The General Data Protection Regulation – commonly known as GDPR – comes into effect as of 25 May 2018. The European Union is enacting a set of strict laws to protect privacy across the EU.
Matt Hancock, the UK government’s secretary of state for digital, culture, media and sport, has said that the measures “are designed to support businesses in their use of data, and give consumers the confidence that their data is protected and those who misuse it will be held to account”.
The Digital Guardian has added: “All organisations, including small to medium-sized companies and large enterprises, must be aware of all GDPR requirements and be prepared to comply by May 2018.”
GDPR eCommerce websites will be significantly impacted, so here’s what the top eCommerce platforms (Magento, Shopify, BigCommerce, WooCommerce and PrestaShop) are doing to get themselves ready for the new changes, and how it will affect not only the services they provide, but their customers too.

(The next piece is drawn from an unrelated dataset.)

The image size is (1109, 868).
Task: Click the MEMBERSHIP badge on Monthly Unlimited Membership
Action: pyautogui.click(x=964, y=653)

Magento has been working hard to ensure that it is prepared for the GDPR changes by proactively probing and revising its policies, contracts and processes in regards to privacy and data protection. The platform has also been evaluating its products to assist customers in finding out what exact data is being retained by the platform and where it is being kept.
Magento is advising its customers to review any extensions that are linked with their accounts, due to Magento extensions being augmented by third parties. In order to be fully GDPR-compliant, Magento has also encouraged its customers to check all of their services and contracts linked to third-party organisations.
Like Magento, Shopify has also reviewed how GDPR affects its platform. It has disclosed that its services will not be altered, but the way that these services will be provided will be different.
GDPR Shopify will be affected in three ways:
WooCommerce has been heavily discussing the oncoming effects of GDPR over the last few months. To help its customers get ready for GDPR, the platform has provided information about the new rules, alongside WooCommerce GDPR plans.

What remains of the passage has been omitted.